There is also something important to say about alcohol. The urge to numb yourself will be strong—you will want relief, quiet, just one evening where the pain disappears. But alcohol becomes dangerous in heartbreak not because it numbs you for a few hours, but because of what follows. Your emotional and impulse control drop, the urge to reach out becomes overwhelming, and the next day the pain often returns sharper than before, layered with regret or shame. If you can, stay away from alcohol during this period. What feels like relief in the moment can deepen the suffering afterward.
Now we come to the deepest wound: the loss of trust in yourself. When you are rejected unexpectedly, it can feel as though your judgment has failed you completely. You may think, “I missed everything. I cannot trust myself.” But trusting yourself does not mean predicting every outcome. It does not mean never being surprised. It means learning to listen to yourself more honestly—your body, your pace, your discomfort, your questions. It means becoming more truthful with yourself when something feels off.
Self-trust is rebuilt in small acts. Each time you honour what you need. Each time you rest instead of chasing. Each time you decline contact that would reopen the wound. Each time you tell yourself the truth instead of inventing hope. Each time you notice: I am overwhelmed. I need space. These small promises build something steady again.
And what about trusting others? You do not return to blind trust. But you also do not shut yourself off completely. You learn to trust gradually. You look for pattern: consistency, accountability, emotional steadiness, the ability to repair after conflict. You allow trust to grow over time. That is not cynicism. It is maturity.
A broken heart also needs ordinary care. Drink water. Eat real food, even if it feels difficult. Go outside every day. Move your body. Sleep if you can. If you cannot, rest in stillness. Grief lives in the body. If you neglect it, everything becomes harder.

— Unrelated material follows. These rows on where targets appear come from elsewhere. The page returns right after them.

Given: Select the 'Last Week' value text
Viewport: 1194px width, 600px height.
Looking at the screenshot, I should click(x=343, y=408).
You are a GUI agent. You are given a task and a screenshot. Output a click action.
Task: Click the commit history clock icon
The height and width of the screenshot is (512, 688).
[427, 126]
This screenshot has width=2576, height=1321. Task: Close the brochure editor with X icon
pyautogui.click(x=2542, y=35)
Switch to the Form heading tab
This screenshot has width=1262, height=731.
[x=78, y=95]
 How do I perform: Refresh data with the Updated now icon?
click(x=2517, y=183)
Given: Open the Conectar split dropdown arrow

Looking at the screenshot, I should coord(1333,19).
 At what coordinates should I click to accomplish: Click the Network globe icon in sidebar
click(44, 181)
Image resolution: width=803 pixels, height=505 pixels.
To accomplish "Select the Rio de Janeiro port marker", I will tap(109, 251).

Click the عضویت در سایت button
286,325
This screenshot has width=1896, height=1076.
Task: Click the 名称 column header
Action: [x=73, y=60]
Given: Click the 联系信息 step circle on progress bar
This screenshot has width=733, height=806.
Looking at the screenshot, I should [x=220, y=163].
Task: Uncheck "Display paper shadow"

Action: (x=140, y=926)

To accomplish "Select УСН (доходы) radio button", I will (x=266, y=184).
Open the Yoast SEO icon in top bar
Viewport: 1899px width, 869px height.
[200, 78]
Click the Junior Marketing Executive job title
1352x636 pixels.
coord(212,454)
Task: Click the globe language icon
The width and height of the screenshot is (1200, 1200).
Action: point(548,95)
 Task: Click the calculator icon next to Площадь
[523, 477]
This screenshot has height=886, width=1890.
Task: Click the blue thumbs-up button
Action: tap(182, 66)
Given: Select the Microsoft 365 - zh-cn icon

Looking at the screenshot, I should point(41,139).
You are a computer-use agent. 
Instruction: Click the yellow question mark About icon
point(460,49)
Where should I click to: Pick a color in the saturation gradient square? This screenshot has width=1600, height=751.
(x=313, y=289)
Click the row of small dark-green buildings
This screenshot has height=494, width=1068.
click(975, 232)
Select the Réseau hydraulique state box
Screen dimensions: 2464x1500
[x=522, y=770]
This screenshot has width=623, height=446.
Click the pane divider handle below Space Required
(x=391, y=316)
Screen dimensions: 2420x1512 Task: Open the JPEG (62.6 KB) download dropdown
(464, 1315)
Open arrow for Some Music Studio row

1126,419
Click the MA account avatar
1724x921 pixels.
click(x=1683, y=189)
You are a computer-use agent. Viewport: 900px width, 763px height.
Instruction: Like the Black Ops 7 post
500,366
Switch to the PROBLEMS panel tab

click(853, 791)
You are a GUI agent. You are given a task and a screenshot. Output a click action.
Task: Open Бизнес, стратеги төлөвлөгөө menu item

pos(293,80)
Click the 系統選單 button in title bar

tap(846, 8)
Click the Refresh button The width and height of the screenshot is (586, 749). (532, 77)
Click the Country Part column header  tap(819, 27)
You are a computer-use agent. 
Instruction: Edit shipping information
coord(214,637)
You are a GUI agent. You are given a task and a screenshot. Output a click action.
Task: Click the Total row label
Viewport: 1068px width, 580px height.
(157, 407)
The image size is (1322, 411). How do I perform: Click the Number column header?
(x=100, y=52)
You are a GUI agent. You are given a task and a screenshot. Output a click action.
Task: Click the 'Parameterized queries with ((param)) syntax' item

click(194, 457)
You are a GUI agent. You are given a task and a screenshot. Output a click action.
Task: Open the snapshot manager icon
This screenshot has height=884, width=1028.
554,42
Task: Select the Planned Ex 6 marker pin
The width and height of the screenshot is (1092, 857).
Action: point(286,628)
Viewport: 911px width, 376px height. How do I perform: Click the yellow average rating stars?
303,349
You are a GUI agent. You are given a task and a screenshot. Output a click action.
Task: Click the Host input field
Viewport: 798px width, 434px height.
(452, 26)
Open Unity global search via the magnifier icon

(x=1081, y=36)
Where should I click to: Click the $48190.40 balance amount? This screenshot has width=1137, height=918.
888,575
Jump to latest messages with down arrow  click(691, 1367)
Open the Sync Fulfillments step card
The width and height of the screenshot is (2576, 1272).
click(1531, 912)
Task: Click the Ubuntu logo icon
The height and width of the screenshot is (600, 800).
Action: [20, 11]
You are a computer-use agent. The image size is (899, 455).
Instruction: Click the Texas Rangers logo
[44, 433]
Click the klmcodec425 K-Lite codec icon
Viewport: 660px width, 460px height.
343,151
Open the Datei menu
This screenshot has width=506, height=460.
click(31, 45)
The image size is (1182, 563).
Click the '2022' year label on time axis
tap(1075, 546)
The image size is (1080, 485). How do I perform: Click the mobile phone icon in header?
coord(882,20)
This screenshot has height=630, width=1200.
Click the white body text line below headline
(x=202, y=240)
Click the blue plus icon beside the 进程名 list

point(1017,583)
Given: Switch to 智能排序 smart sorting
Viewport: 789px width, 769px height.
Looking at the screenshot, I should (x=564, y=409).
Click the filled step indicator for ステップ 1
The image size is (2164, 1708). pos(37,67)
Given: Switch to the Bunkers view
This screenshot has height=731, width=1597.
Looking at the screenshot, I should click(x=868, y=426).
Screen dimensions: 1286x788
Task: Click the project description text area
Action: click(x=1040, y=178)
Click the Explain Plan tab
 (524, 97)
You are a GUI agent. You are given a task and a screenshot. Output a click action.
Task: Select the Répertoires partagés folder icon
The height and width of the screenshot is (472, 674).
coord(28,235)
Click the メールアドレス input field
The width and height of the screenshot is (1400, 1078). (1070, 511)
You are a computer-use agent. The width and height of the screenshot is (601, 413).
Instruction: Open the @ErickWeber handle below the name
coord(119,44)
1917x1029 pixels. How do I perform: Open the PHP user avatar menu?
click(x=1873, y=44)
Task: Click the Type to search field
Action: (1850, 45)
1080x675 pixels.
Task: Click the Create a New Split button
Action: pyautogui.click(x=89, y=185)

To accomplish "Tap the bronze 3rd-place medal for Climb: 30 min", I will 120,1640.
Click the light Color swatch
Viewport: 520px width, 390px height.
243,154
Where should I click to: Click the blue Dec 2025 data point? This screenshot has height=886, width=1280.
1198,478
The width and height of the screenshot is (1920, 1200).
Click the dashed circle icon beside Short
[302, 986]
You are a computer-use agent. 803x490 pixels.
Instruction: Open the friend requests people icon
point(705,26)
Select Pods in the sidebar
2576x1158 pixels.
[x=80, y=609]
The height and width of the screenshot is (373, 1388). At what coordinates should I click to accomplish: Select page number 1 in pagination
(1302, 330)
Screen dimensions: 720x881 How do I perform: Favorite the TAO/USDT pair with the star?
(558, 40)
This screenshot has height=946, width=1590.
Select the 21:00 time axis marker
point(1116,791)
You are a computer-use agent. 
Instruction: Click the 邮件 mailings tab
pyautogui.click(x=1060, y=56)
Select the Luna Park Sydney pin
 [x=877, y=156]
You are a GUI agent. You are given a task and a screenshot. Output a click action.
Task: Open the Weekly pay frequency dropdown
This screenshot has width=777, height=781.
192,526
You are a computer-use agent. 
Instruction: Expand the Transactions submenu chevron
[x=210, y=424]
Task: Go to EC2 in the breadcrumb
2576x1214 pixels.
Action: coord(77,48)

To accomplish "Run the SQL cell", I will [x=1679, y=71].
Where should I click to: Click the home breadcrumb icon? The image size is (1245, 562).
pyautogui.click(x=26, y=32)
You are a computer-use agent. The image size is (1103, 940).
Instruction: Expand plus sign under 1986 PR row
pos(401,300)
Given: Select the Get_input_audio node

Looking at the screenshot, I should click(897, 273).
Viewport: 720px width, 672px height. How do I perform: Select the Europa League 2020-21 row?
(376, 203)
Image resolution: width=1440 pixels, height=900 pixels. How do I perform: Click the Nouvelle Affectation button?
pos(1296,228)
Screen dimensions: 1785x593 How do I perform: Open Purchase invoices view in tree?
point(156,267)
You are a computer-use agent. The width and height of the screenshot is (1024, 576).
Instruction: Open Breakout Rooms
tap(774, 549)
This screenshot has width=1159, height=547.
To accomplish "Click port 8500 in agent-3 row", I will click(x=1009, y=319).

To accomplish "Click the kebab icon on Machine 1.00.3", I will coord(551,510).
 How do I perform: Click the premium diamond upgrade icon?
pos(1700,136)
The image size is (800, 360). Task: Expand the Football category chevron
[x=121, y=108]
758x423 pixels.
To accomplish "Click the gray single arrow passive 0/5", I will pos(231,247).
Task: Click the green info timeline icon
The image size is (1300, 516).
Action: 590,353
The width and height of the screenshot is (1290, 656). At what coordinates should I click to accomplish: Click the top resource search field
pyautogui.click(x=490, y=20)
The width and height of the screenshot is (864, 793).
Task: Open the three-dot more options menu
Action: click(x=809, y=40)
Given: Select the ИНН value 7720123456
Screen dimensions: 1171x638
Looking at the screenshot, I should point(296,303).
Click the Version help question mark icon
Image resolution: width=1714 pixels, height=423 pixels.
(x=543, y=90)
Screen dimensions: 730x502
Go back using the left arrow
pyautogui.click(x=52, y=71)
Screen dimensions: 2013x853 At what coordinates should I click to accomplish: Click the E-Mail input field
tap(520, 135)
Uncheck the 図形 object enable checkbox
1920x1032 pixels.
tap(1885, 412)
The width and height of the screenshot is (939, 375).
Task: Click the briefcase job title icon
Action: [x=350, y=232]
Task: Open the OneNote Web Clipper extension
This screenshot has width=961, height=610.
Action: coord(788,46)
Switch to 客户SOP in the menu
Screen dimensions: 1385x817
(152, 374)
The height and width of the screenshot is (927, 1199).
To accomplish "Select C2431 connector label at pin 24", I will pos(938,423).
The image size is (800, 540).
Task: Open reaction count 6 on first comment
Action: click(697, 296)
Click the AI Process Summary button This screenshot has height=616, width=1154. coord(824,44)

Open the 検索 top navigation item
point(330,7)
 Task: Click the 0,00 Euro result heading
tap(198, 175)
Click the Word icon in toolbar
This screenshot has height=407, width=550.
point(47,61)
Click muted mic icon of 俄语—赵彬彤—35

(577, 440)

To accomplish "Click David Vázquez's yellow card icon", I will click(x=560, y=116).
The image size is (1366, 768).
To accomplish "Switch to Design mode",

If you have a mind that fixates, structure matters even more. Big emotions combined with a restless mind can create cycles of rumination and collapse. External structure helps. Write the rules down. No contact. No checking. Scheduled grief time. Daily movement. Support from one trusted person. This is not weakness. It is wisdom.
There is meaning in suffering, though we rarely see it at first. Suffering is not beautiful in the moment. It is exhausting and lonely. But it can shape your ability to love more wisely, to choose more carefully, and to hold joy more deeply when it comes again.
If you feel that you will never feel joy again, understand this: that is heartbreak speaking, not truth. Your life is still unfolding. There will be moments again—unexpected, quiet, extraordinary—where you feel something open. And one day, you may look back on this time and see that it was not the end of your story. It was a turning point.
So if you are in the middle of heartbreak, do not ask yourself to be okay. Ask yourself to stay faithful. Faithful to your survival. Faithful to the next small step. Faithful to your dignity. Grieve, but contain it. Remove what harms you. Eat. Sleep. Move. Trust time, even when you do not believe in it.
You are not ruined because someone left. You are simply in pain. Pain is not the end of you. It is part of the lifelong education of the heart.
And one day, if you move through this with honesty and care, you will not only trust someone else again—you will trust yourself far more deeply than before. In the end, it is love—lived through our actions, our restraint, and our courage to begin again—that gives life its meaning, held gently within the freedom we have to choose who we become after we have been hurt.